Though they are all around us, plants seem almost magical. They start from a seed, germinate, sprout, and shoot up into an amazing piece of living greenery, often coupled with beautiful colors. Some plants are there simply for our enjoyment, to either look at or breathe in their wonderful scent. Other plants are food, and still others have a medicinal value. Though there are some herbs that may have a certain amount of toxicity, especially in large doses, most of them can pass through the body, bringing it into balance, and then pass on out. This is very much unlike allopathic and prescription drugs which store up in the body, and to which the body will build up a resistance to.

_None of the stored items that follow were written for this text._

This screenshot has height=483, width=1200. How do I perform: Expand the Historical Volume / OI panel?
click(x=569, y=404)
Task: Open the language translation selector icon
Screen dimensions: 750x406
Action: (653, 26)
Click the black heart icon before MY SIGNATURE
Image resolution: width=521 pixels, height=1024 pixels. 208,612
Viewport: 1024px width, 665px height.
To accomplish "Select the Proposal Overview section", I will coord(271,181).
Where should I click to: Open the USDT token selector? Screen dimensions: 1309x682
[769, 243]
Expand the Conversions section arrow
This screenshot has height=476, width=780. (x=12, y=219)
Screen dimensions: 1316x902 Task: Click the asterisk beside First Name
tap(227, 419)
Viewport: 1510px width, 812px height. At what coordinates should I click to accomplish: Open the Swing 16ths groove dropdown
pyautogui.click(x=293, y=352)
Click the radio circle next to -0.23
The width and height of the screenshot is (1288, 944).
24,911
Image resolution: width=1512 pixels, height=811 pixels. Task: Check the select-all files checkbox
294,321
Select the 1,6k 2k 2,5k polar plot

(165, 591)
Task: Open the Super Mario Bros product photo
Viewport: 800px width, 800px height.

Most herbs have what is known as a signature, to help us identify the herb and the characteristics of it, giving us a clue as to what it has been created for. Knowing and understanding the signatures of a plant will enable one to know how to use it, whether he prepares his herbal tinctures or capsules on his own or purchases them. Color is usually the first signature one notices when looking at a herb. Herbs with reddish or purplish flowers, or with “veins” going through them such as you sometimes see in the stems and leaves of the plant, are good for the blood and cardiovascular system. Herbs of a reddish color can be used to treat blood impurities, which often show up as a skin disorder. They are astringent and antibiotic in nature. Herbs with a purplish color are also good blood purifiers but are relaxing and sedating. They are good to use when a person needs to remain calm. They are also good for muscle spasms. Herbs whose flowers are a yellowish color are good for the urinary tract, liver, and gallbladder.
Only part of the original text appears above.